The adolescent black bear made regional headlines after showing up in places bears hadn’t been seen in decades.

The bear’s five-week trek apparently began on Camano Island in late April.

The bear made the long cold swim to nearby Whidbey Island, where Coupeville residents reported first seeing it on April 29.

Several residents of North Whidbey spotted him as he traveled the island over the next two days.

Ralph Downes, a law enforcement officer with the state Department of Fish and Wildlife, said the bear then swam across Deception Pass to Fidalgo Island. From there he swam to Guemes, Cyprus, Blakely, Orcas, Shaw, San Juan, Lopez and Decatur Islands before returning to the mainland.

Downes said it was likely the bear was looking for a female to hang out with.

“I think he was looking, but I don’t think he was lost,” he said.

The bear was spotted in the Padilla Bay area before visiting more populated areas of Burlington, which is when wildlife experts became concerned. He climbed a tree behind the Home Depot and swam across the river to Mount Vernon.

On Saturday, Fish and Wildlife officers tranquilized the bear and moved it. Downes said he hadn’t been able to see the animal first hand, but fellow law enforcement officers were surprised by the bear’s gentleness and good nature.

“They said it was the nicest bear they had ever met,” he said.

In fact, Downes said the bear showed no aggression towards anyone during its long trek.

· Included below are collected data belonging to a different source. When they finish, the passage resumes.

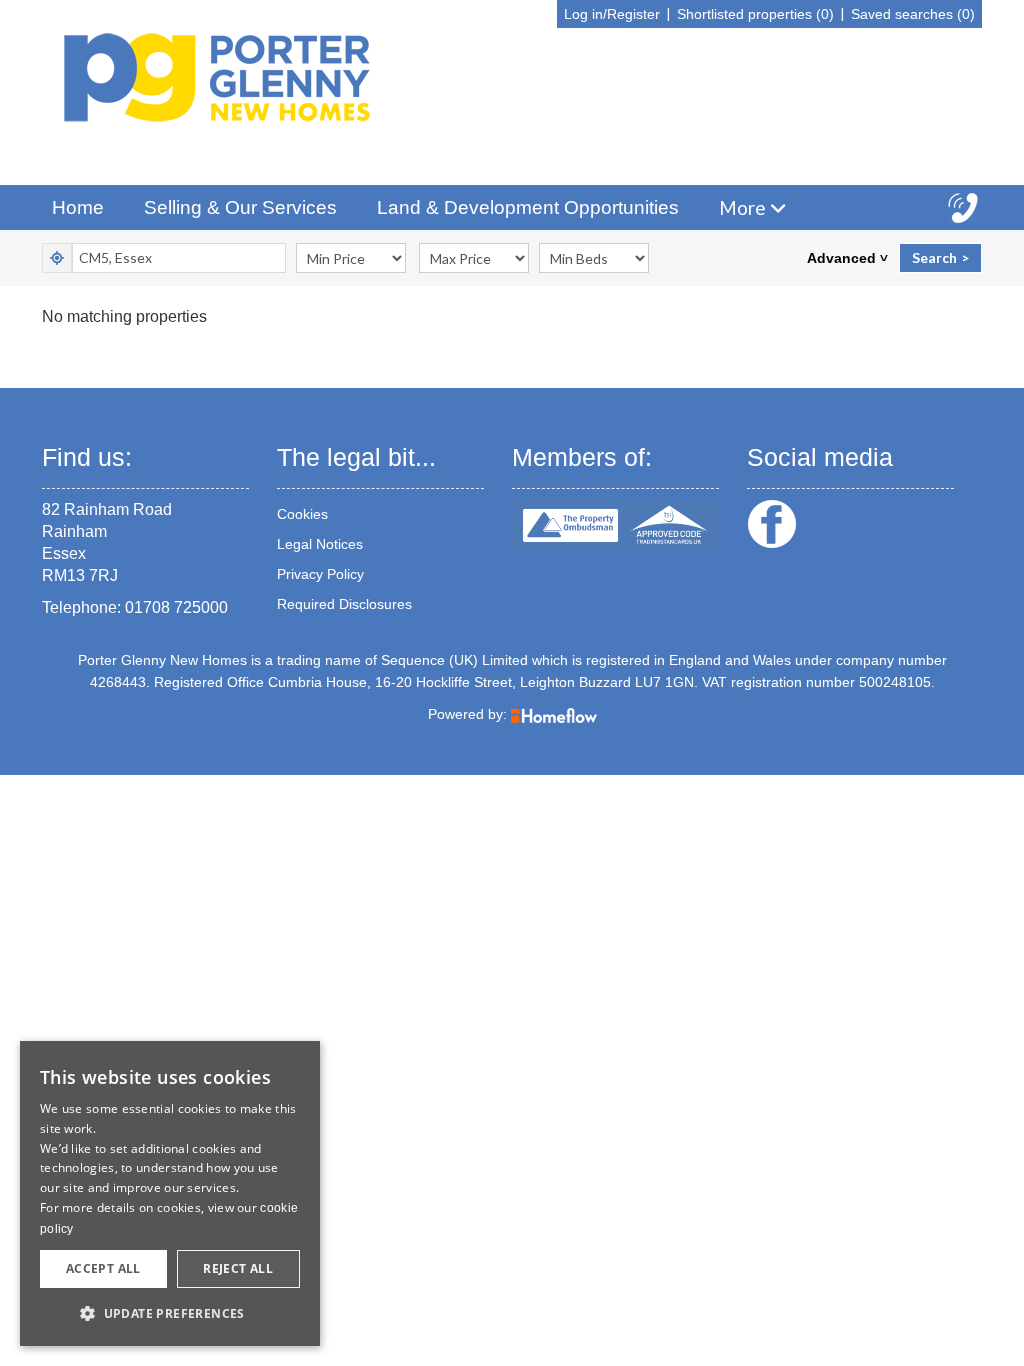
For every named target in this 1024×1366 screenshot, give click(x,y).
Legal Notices (320, 544)
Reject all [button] (238, 1268)
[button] (170, 1313)
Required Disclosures (344, 604)
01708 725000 (176, 607)
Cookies (302, 514)
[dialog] (170, 1193)
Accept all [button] (103, 1268)
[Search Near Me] (57, 258)
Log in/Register (612, 14)
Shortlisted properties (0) (755, 14)
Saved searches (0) (913, 14)
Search (934, 257)
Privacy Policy (320, 574)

The only problems he caused were breaking a few bird feeders to access the seeds and digging through a trash can or two.

Downes initially estimated the pubescent bear at around 300 pounds, but other officers guessed it weighed around 250 pounds when captured. The difference, Downes speculated, could be due to all the calories burned on his travels.

The bear’s travels took him on a big loop, Downes said, and eventually got trapped a few miles from where he started. He was sent home and released into the wilderness of northern Snohomish County.

Downes said he hoped the bear would find a companion in the wild to quell his wanderlust.